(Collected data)
--- --- ---
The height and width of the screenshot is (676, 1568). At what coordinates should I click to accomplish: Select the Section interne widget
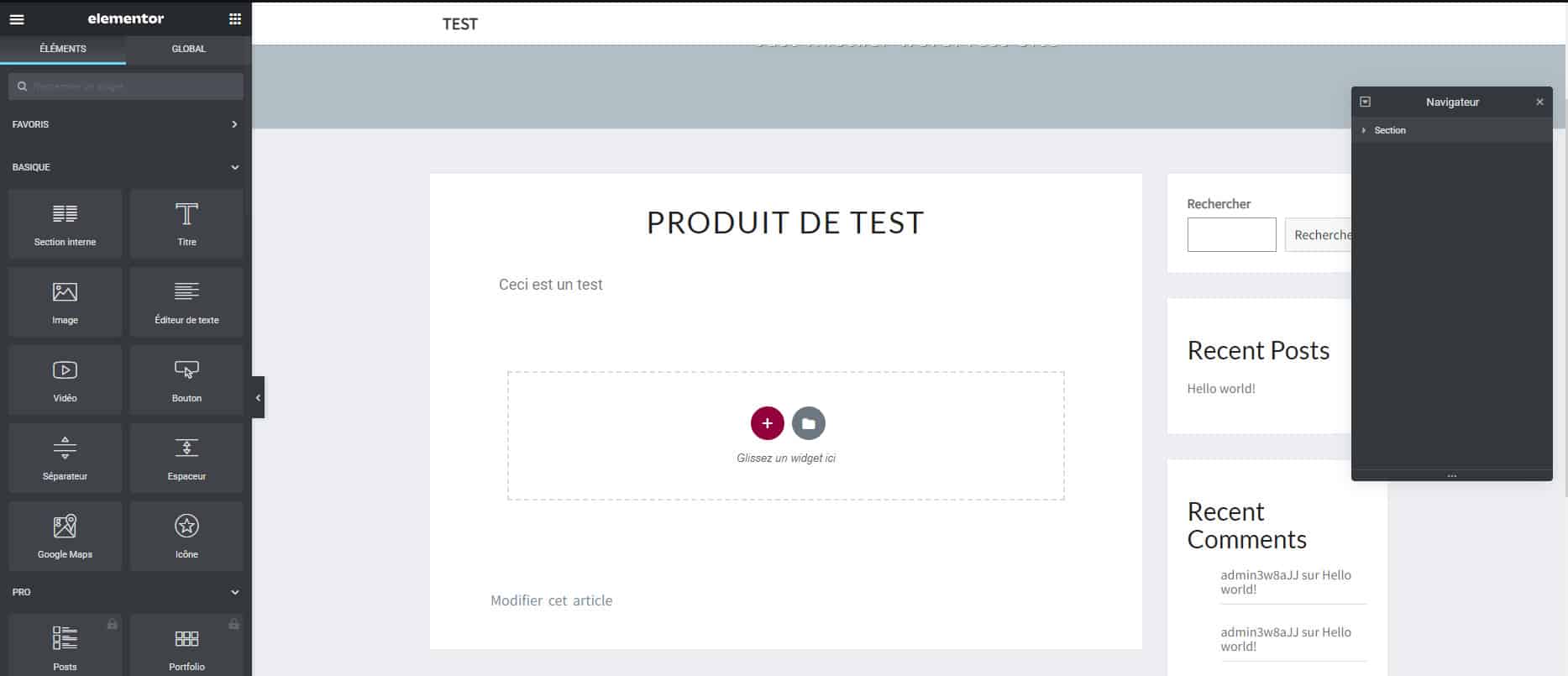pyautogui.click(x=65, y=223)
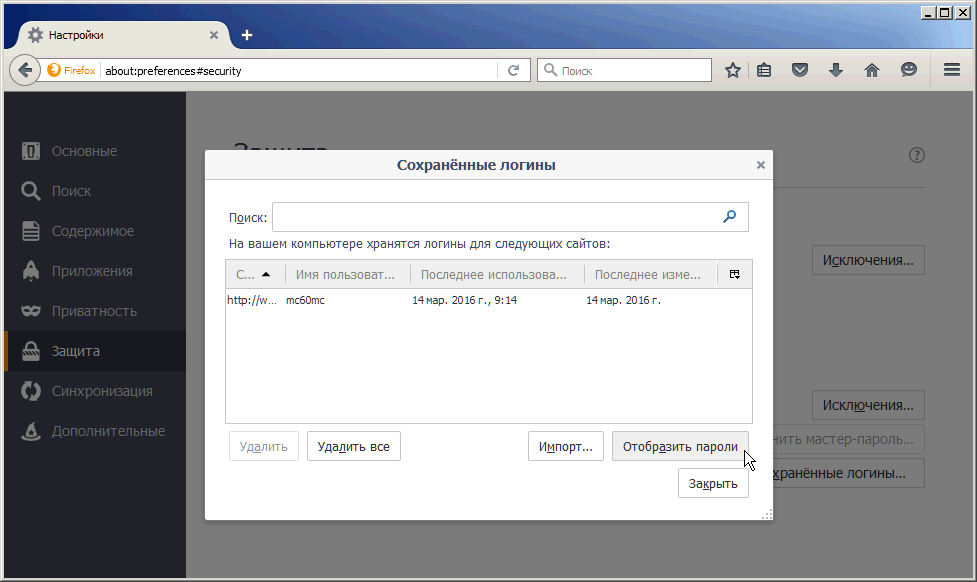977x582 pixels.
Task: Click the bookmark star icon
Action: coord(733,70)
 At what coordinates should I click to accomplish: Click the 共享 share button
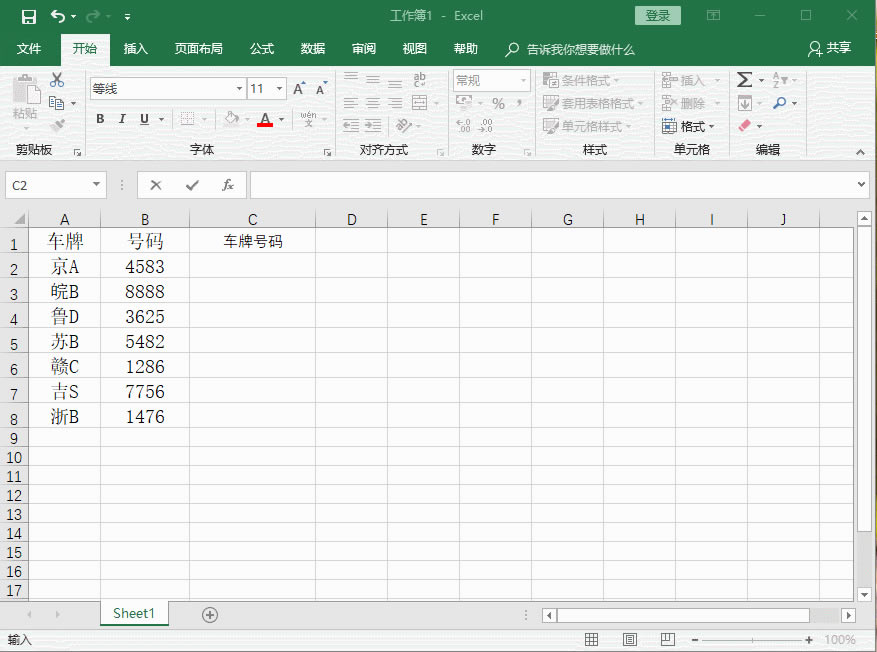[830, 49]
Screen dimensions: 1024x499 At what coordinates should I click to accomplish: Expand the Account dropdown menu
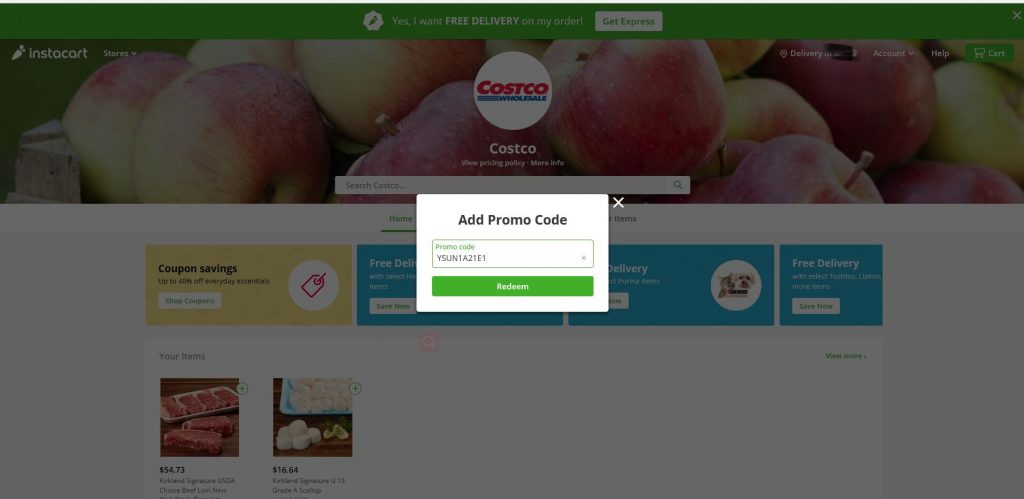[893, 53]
--- --- ---
Task instructions:
Reproduce the data above word for word, leaving out the pictures.

Written response:
The height and width of the screenshot is (676, 1568). At what coordinates should I click to accomplish: Select the Section interne widget
pyautogui.click(x=65, y=223)
977x582 pixels.
Task: Click the bookmark star icon
Action: coord(733,70)
 At what coordinates should I click to accomplish: Click the 共享 share button
[830, 49]
Screen dimensions: 1024x499 At what coordinates should I click to accomplish: Expand the Account dropdown menu
[893, 53]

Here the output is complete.